Dean Harris of Harris & Associates talks to Cherry Reynard about changing adviser mindsets during the transition to RDR compliance

Dean Harris
Dean Harris

Advisers faced one of their most challenging periods at the start of 2008 so it was a bold time for Dean Harris of Harris & Associates to attempt structural change. With hindsight, he thinks he got “about 90 per cent” right when the firm went live with his newly re-engineered business in January last year.

It was not a bad start but Harris had started the transition process as part of Thinc and its closure in April forced another re-examination of the business. Having spent 12 months redesigning and rebuilding the company, he had to look at his proposition once again, this time with new network In Partnership. Deciding
on a new network had also taken time. Harris says he believed In Partnership understood the RDR and supported his business model.

The group went live with its rebranded proposition at the end of last year. Harris says: “We are not running at full speed just yet but we do feel that we have gone through the pain and made the tough decisions.”

He says the most important thing he did upfront was to look at how to allocate resources to the transition process, both in terms of money and time. Even having done this, he underestimated the time it would
eat up. He adds: “It was a big job – between mentoring advisers and allocating the time needed for meetings, software testing and other commitments, I lost two days a week for a year.”

Harris also encountered some resistance among his advisers but is happy that they are now fully on board with the RDR transition process. He says: “We had people who did not believe the RDR would come into force. They were also fearful of moving across because they had spent their lives as transaction salespeople and now they needed to get used to a fee style.”

The group had always considered itself servicebased. For example, it had always done annual reviews, it just had not been paid for them. Harris said clearly explaining the benefits of the new structure won his team round but he admits it was an uphill struggle while advisers were trying to earn a living as well. Harris says: “We had to make it clear that nothing was changing day to day with customers, we just had a different way of articulating what we do. It is not too big a leap but the mindset really needs to be changed. Some of our advisers really only got it halfway through. Ultimately, I did not ask the advisers to do anything I would not do. I have tested all our changes on my clients and got their feedback.”

■ **Source excerpt**
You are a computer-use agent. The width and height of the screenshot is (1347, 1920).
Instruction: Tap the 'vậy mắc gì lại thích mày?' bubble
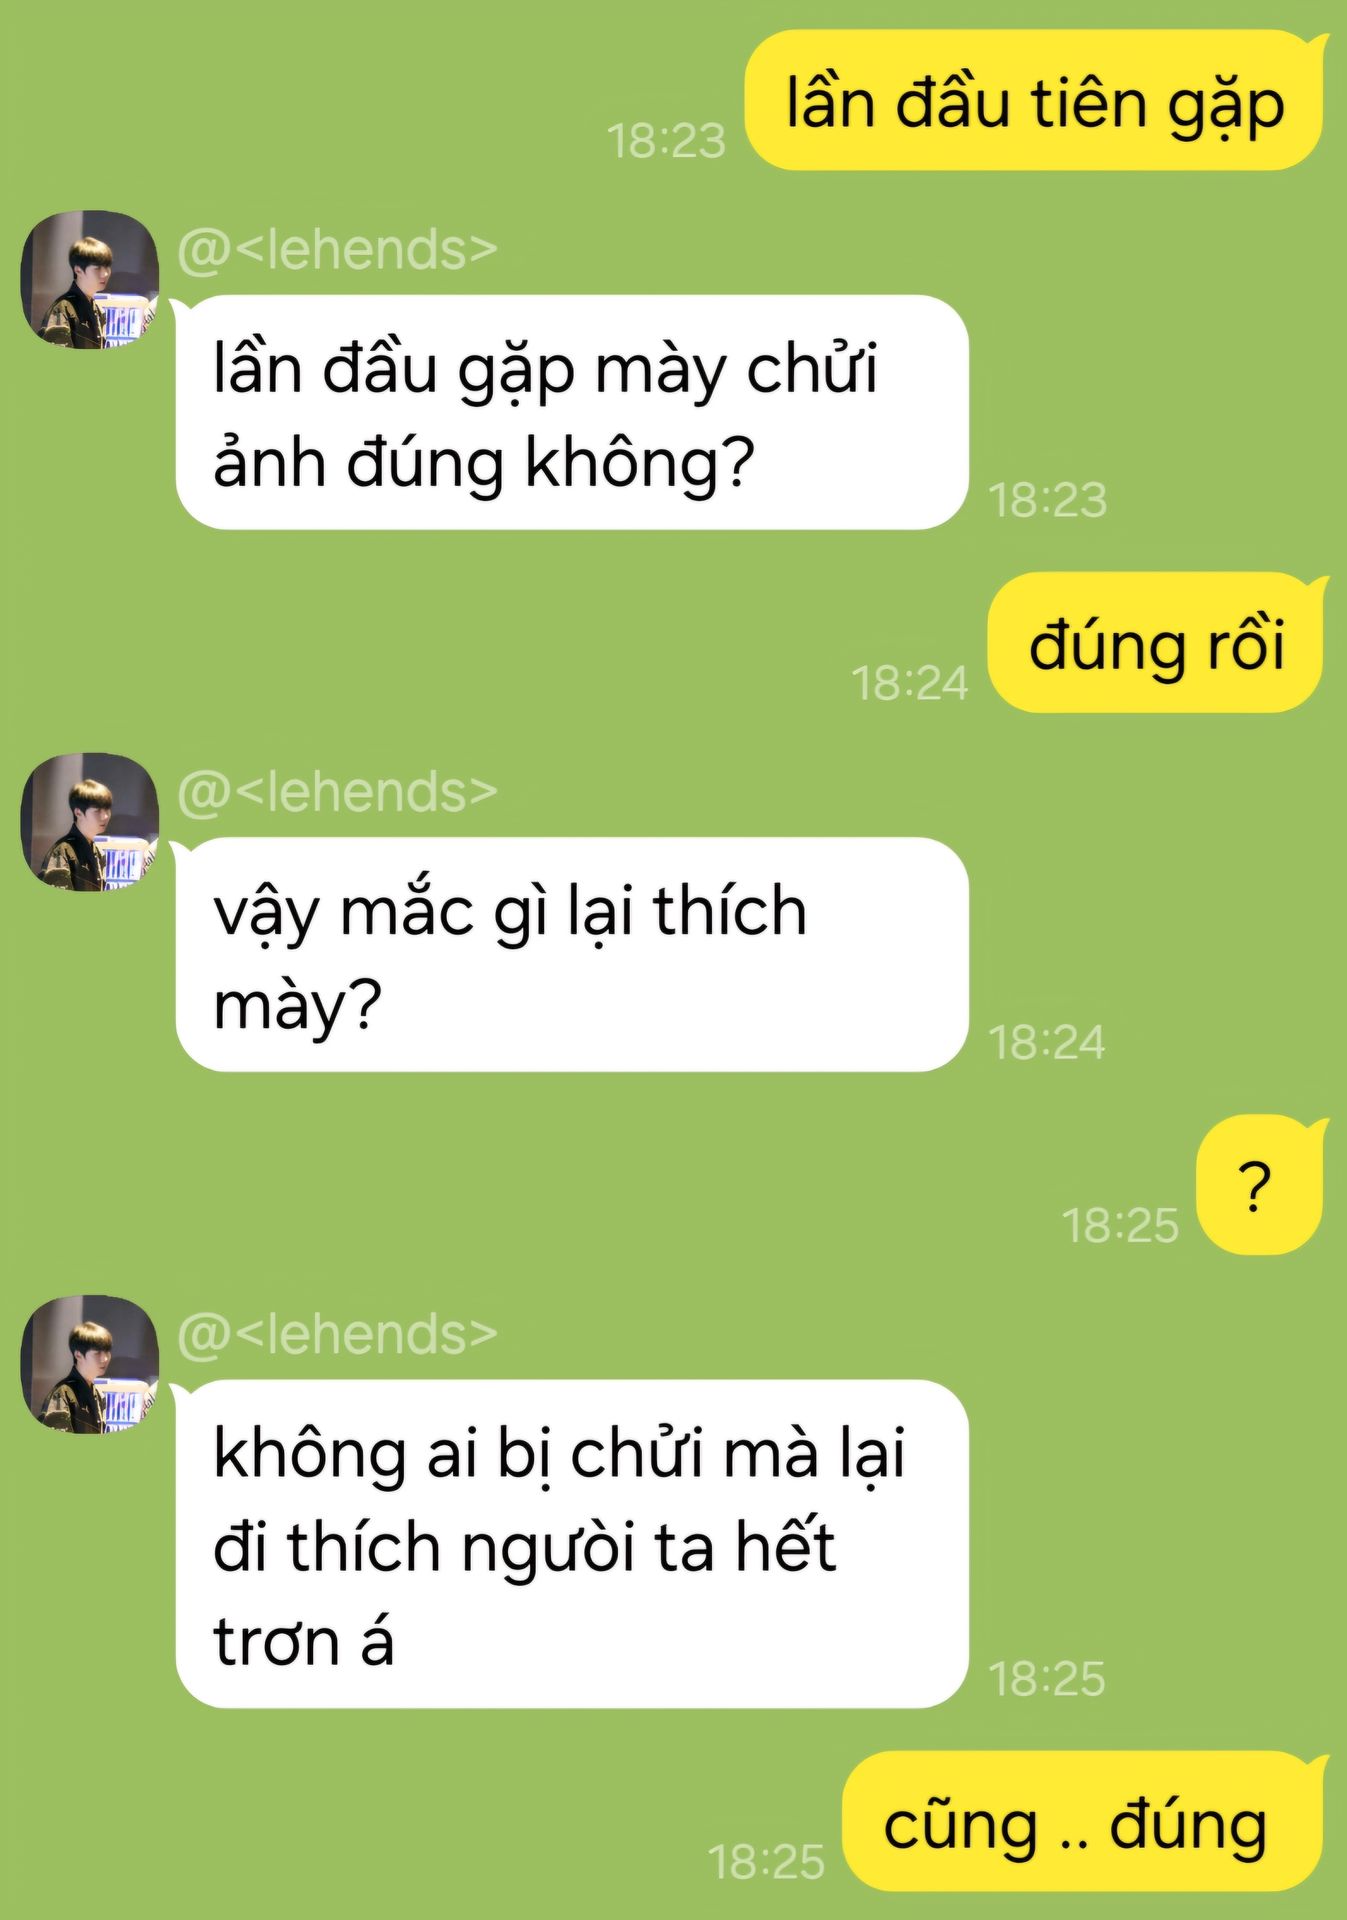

■ **Jobs**
1. Please answer these from the article on Dean Harris's RDR transition, one line each:
(a) Which network did Harris join after Thinc closed?
(b) How much of his time did Harris say the transition took up?
(c) What had the group always done without being paid for it?
2. Extend the article on Dean Harris's RDR transition with a few more paragraphs that pick up after its final quotation.

■ **Outputs in order**
1.
(a) In Partnership
(b) Two days a week for a year
(c) Annual reviews

2.
Another problem the group faced was that customers could ostensibly get the same service round the corner for free because there were still plenty of firms which had not moved across. This was particularly difficult with new customers. The key has been to have a clear idea of their value.

Harris says: “We really should not be dealing with clients who don’t realise that what we do is very valuable. Clients are thankful for transparency and, in fact, we have not suffered a great deal of resistance from clients. We are still moving customers over and will do for the next several years. We recognise that we will be having conversations about how we are going to change for some time.”

The group has been through several client segmentation exercises. Harris says: “Instead of focusing on one end of the client spectrum or another, we want to provide a service to everyone who walks through the door and we are keen to continue to provide a service for customers that have been with the firm a long time.

“Everyone has a right to financial advice. Some clients will still want a transaction-style service. Others will want us to build wealth and they will understand the need for advice and that they will have to pay for it. Others will need a wealth management service. These are people who have built their wealth and need us to take over the running and management of it. We want to offer different packages to meet their criteria at a fee level to suit them.”

Wealth-building option
The group’s wealth management option is provided by 7IM. The wealth-building option is based around the F&C Lifestyle funds as a core holding. Harris says: “We have worked with F&C for 10 years – it is a big firm and its lifestyle range is strong. We will then supplement funds around that to suit specialist client needs or requests as appropriate.”

The group is also building its own portfolios, which will be outsourced and managed by a fund management group. Harris thinks the biggest risk will be the way advice firms choose to invest clients’ assets and the evidence used to support that choice.

Much of the second transition was working on the group’s technology and internal procedures. Prior to the start of its transition process, it just had a backoffice data system, which managed client data and little else.

In response to the RDR, Harris began to consider different technologies and spent a lot of time looking at different solutions. Ultimately, he decided on Intelliflo, which went live in November 2008. The group’s wrap platform had originally been provided by Thinc but it has recently shifted to Ascentric.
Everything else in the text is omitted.